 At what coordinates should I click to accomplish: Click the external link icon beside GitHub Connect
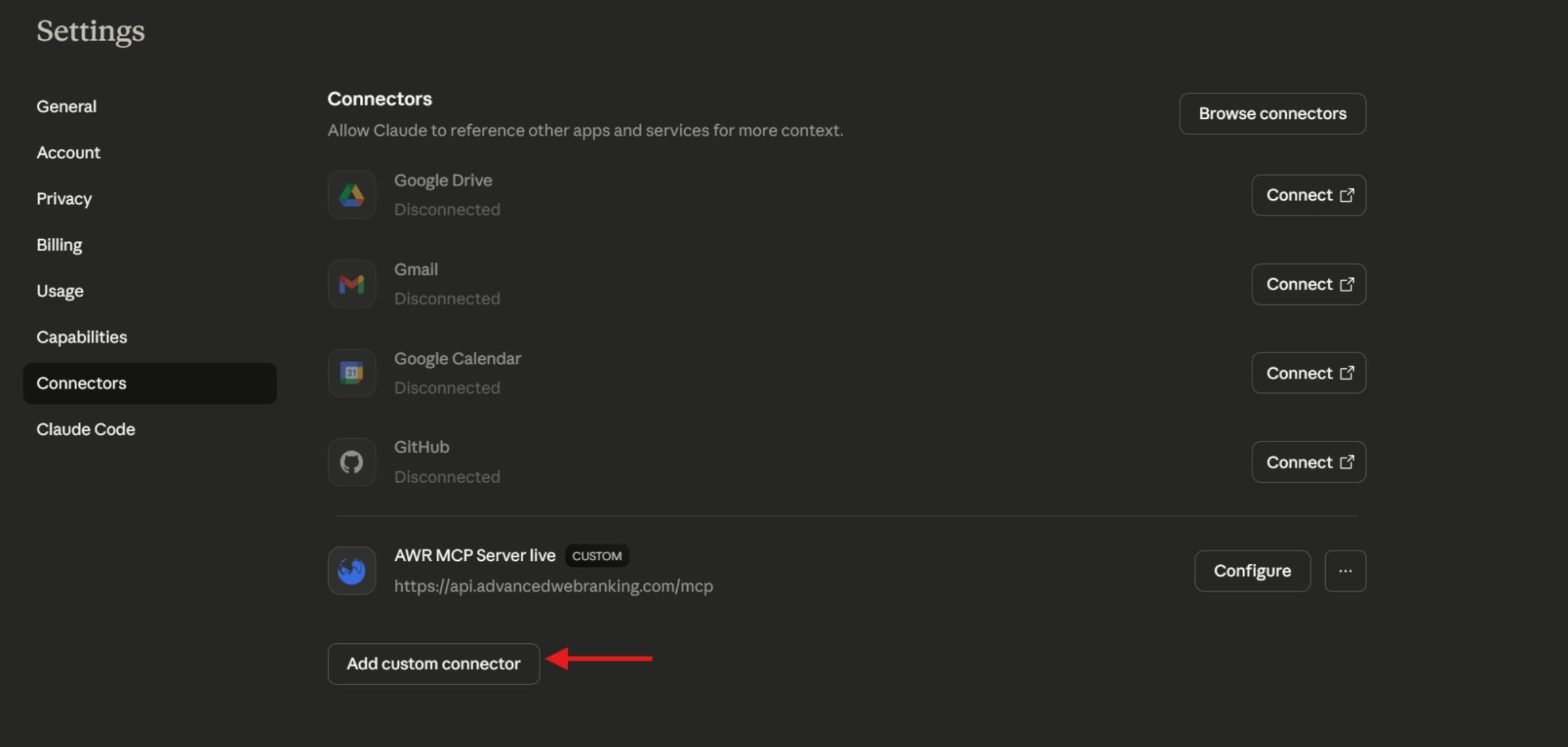pyautogui.click(x=1347, y=462)
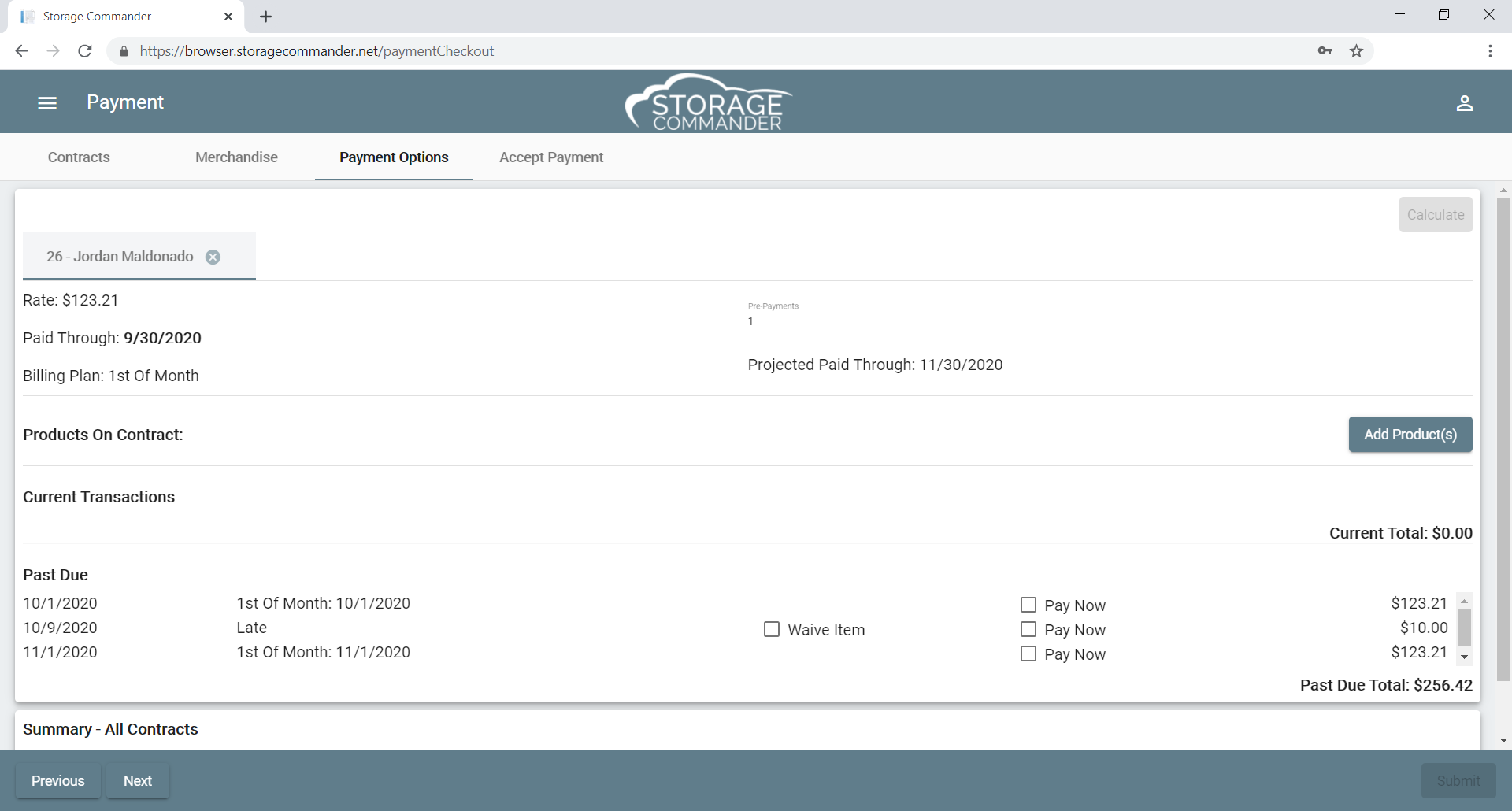The height and width of the screenshot is (811, 1512).
Task: Remove contract chip for Jordan Maldonado
Action: [x=213, y=257]
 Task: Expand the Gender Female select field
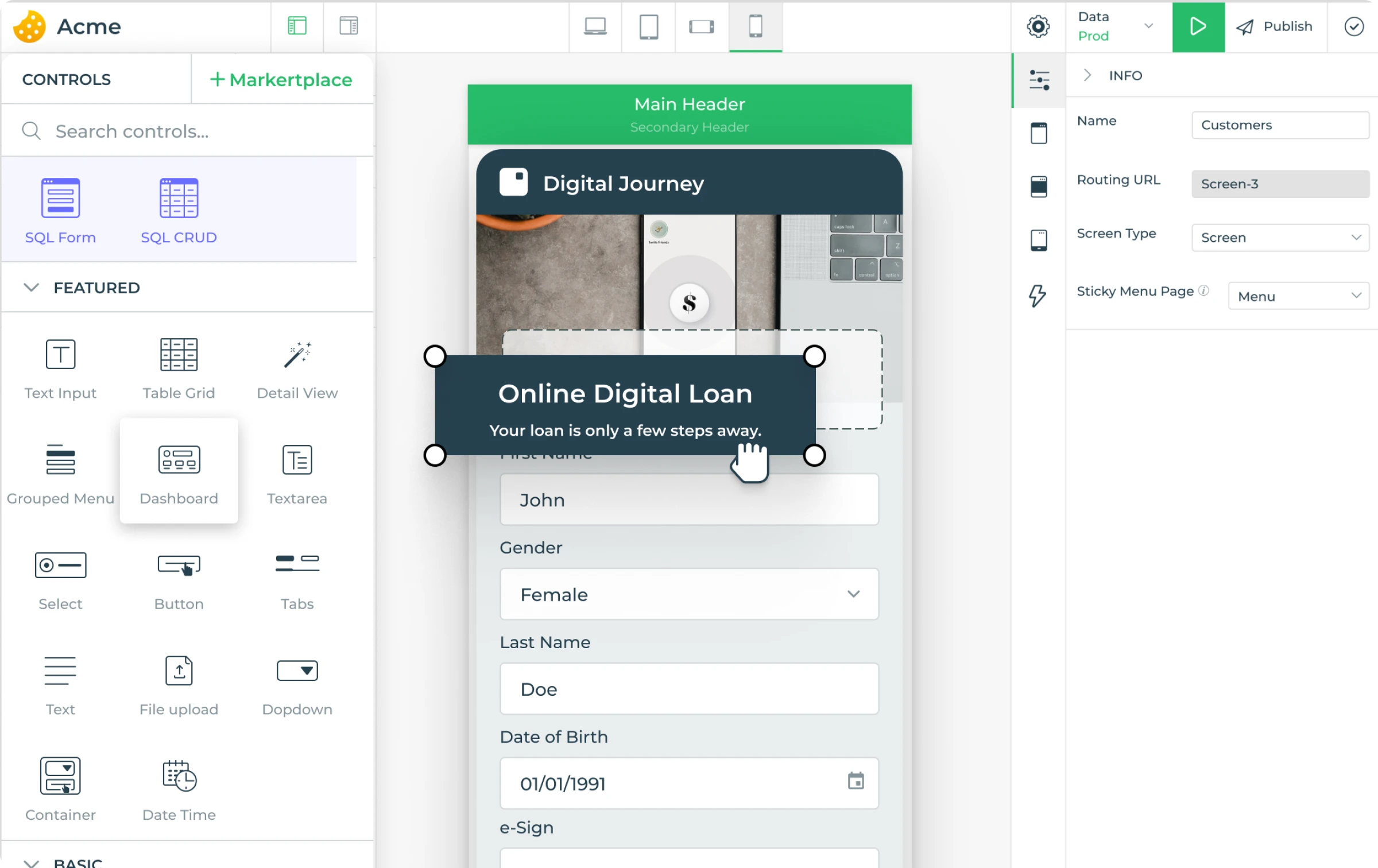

Work instruction:
From the first record to the last, retype everything exactly except the images.

Problem solution:
 At what coordinates should I click to accomplish: Click the external link icon beside GitHub Connect
pyautogui.click(x=1347, y=462)
The height and width of the screenshot is (811, 1512).
Task: Remove contract chip for Jordan Maldonado
Action: [x=213, y=257]
 Task: Expand the Gender Female select field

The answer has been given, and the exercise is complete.